The only difference between machine learning and good old econometrics is the area of application. Econemetricians try to predict the past, e.g. explain what was the reason for this or that level of salary, or gdp. That’s why they worry about standard errors and distribution of estimators in the limit. Machine learners mostly concerned about the point estimate rather than a confidence interval. The funny thing is that machine learning and econometrics are the same things. This is good old mathematical statistics which is called differently. Machine learning is a reduced form estimation sent to the limit. A century ago there were no computers and most of the machine learning techniques were not available; the best the statisticians could do was ordinary least squares because estimators have closed form solution and tractable limiting distributional behaviour. The solutions required ingenuity and fundamental understanding of mathematics.
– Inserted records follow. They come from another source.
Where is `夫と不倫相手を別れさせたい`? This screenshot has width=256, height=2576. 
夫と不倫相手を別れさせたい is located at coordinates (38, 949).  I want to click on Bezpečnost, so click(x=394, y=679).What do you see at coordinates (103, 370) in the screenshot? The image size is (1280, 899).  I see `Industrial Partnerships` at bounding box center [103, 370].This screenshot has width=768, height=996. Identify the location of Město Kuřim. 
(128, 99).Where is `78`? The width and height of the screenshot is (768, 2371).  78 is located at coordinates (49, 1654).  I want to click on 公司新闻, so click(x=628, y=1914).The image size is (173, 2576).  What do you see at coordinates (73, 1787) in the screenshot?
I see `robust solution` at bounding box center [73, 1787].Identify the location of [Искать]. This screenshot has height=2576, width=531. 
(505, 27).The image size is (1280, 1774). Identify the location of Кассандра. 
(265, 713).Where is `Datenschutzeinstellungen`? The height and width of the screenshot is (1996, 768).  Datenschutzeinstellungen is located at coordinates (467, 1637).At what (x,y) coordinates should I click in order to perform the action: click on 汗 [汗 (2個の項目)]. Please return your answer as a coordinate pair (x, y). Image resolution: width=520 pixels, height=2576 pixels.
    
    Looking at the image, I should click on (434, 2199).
Hm… I have gone astray a little bit. The point which I was trying to make in this post is that just like Star Track incorporate that some geeky stuff about theoretical physics into popular culture, social networking incorporated machine learning, or econometrics, into popular culture. An average Joe became informed about things that can be done once you know some mathematical statistics. However, what an average Joe doesn’t know is that there is a competing concept that allows doing the same thing and it is called structural estimations. McFadden got a Nobel price for pioneering this field. The idea here is that you think explicitly how the data was generated. It is closely related to an idea of sufficiency in statistics. One does not need to know the data about the whole population to make conclusions, a random sample from this population is enough. A random sample from a population is an example of a sufficient statistic i.e. there is already enough information for the analysis. Structural estimations do the same thing; we have the data but maybe it is not random, or maybe something that we need to control for is missing, but it is good enough if we bring some outside knowledge about this data.

The paper that I have presented the other day is about how the demand can be predicted if one has data, potentially very limited amount of it. It could be a great alternative to machine learning for dating services, for example.